"""

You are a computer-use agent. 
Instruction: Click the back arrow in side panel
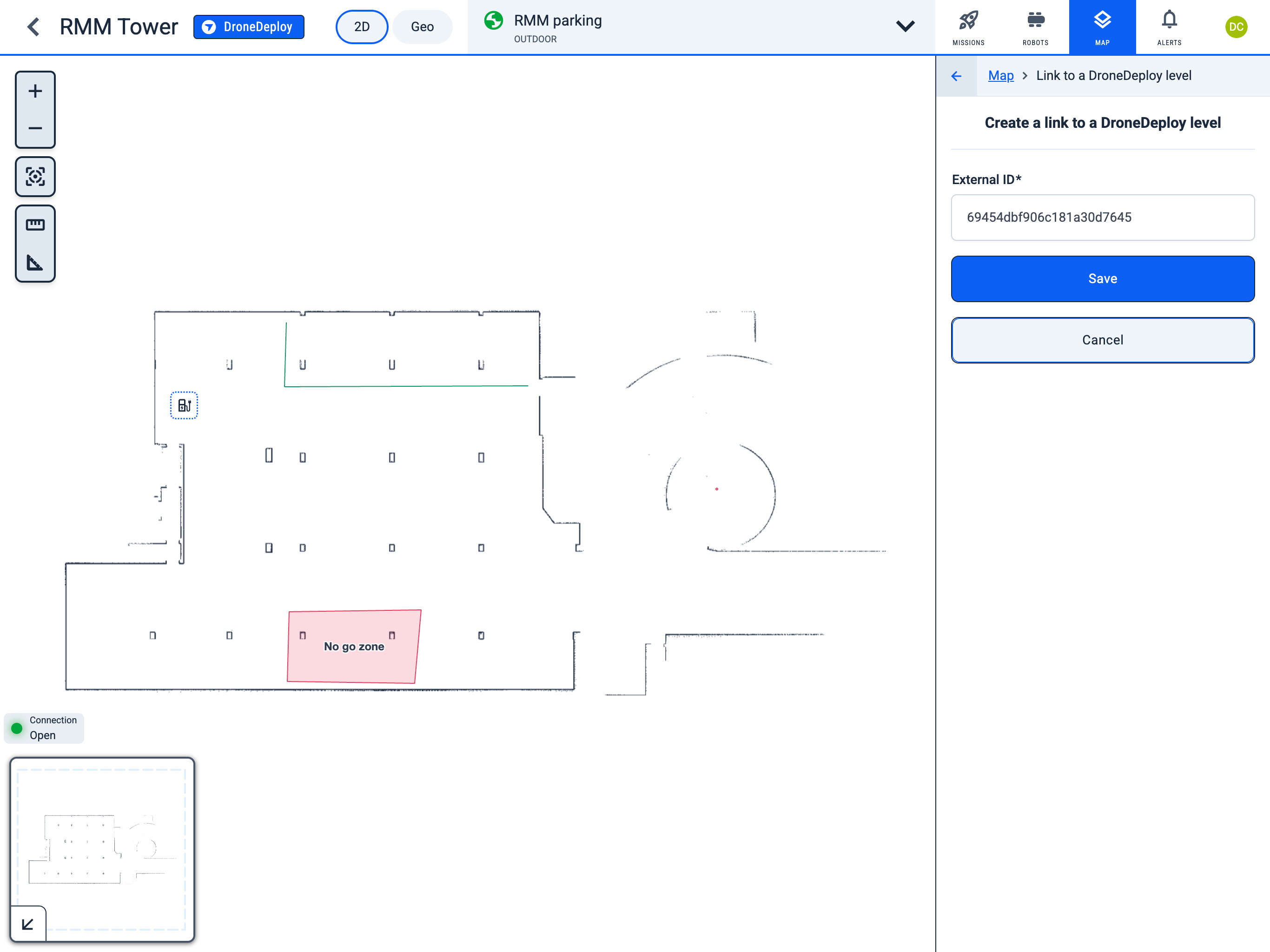coord(957,76)
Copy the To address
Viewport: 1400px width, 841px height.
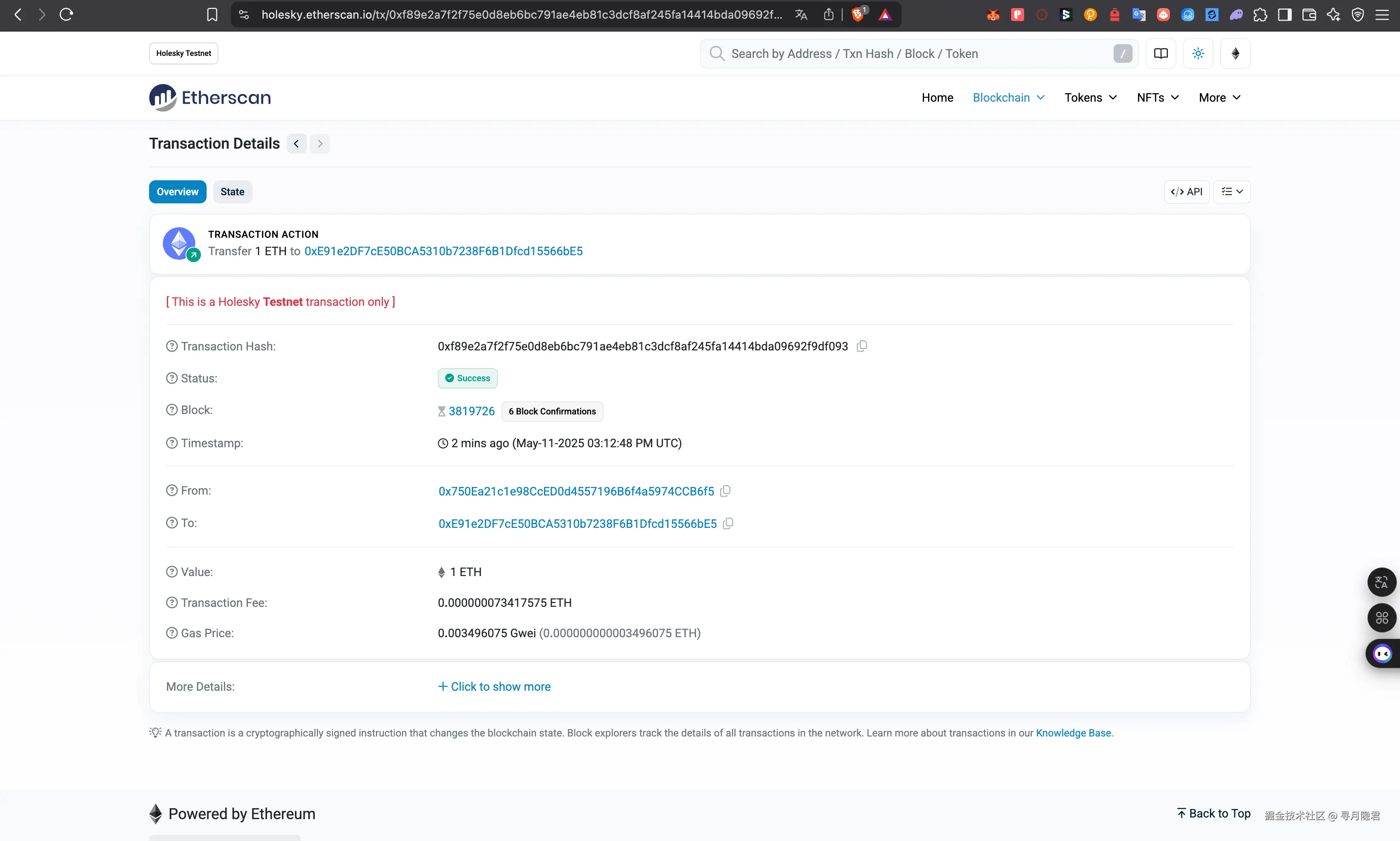[728, 523]
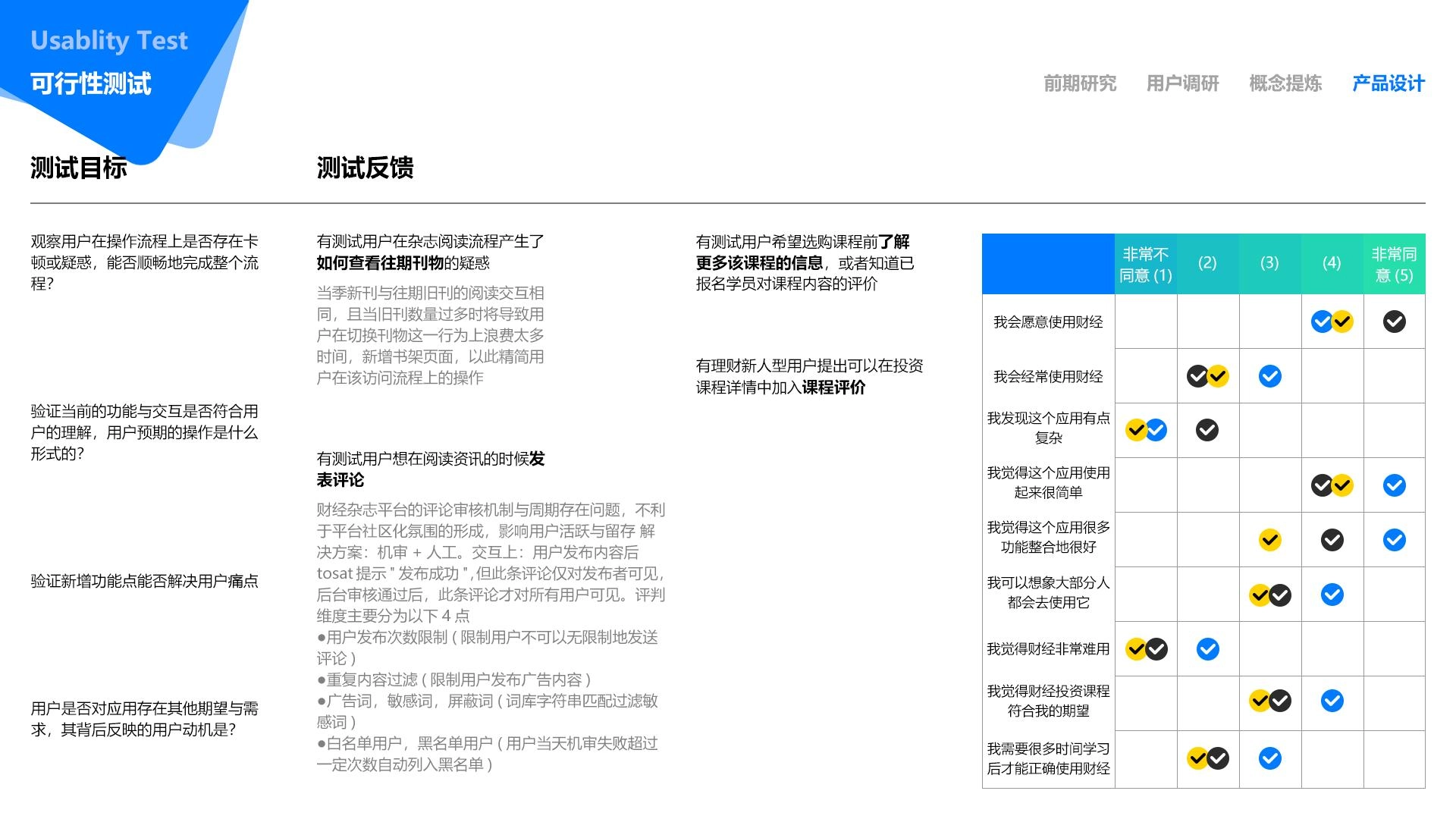Click blue check under column 5 功能整合 row

[x=1394, y=540]
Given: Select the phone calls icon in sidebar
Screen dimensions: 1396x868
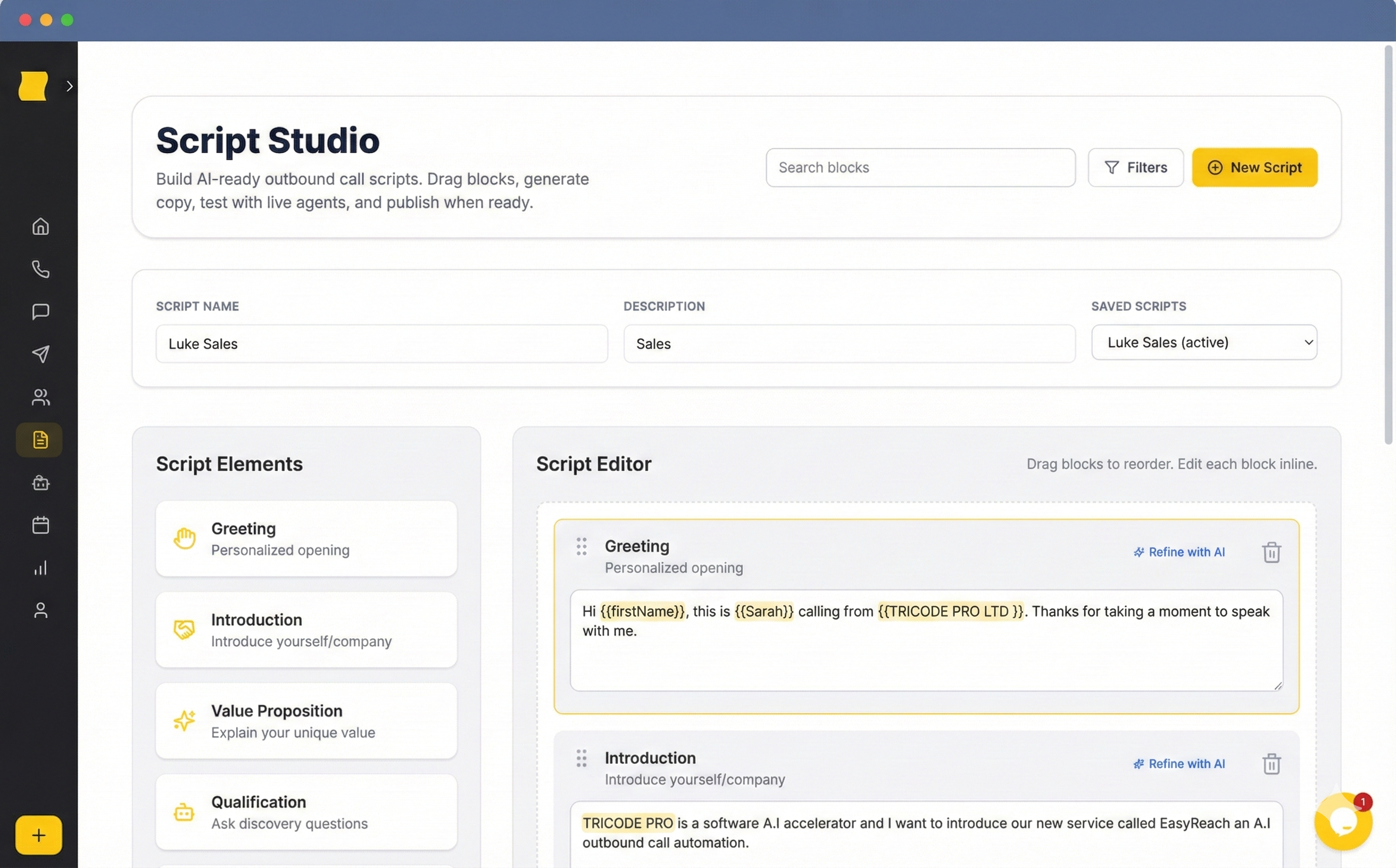Looking at the screenshot, I should (39, 269).
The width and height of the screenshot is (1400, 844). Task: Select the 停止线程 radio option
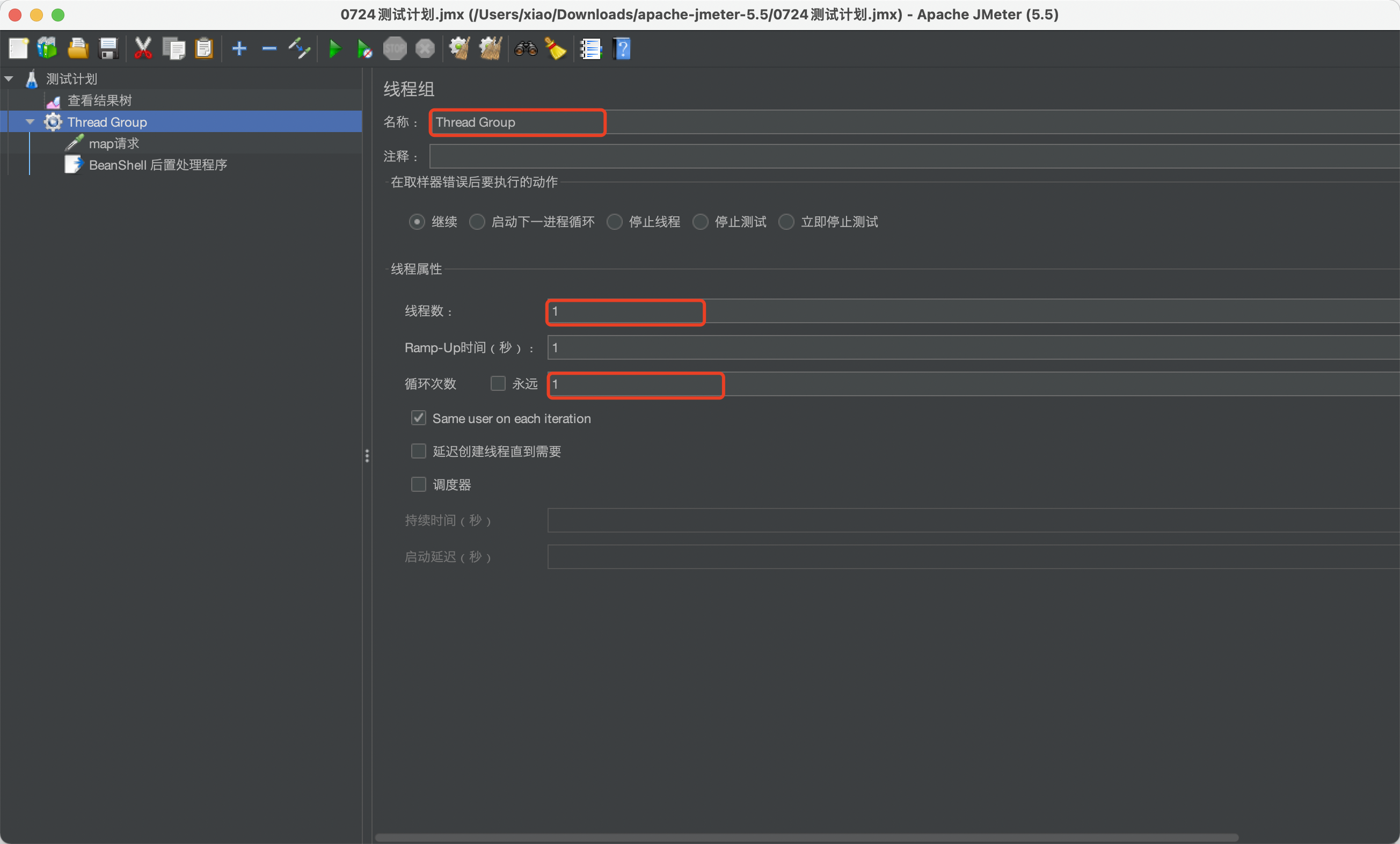615,222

"""

▸ **Work request**
All of the data is to be transcribed exactly, with images omitted.

▸ **Expected answer**
You are a computer-use agent. 
Instruction: Click the back arrow in side panel
coord(957,76)
Copy the To address
Viewport: 1400px width, 841px height.
[728, 523]
Click blue check under column 5 功能整合 row

[x=1394, y=540]
Given: Select the phone calls icon in sidebar
Screen dimensions: 1396x868
Looking at the screenshot, I should (39, 269).
The width and height of the screenshot is (1400, 844). Task: Select the 停止线程 radio option
615,222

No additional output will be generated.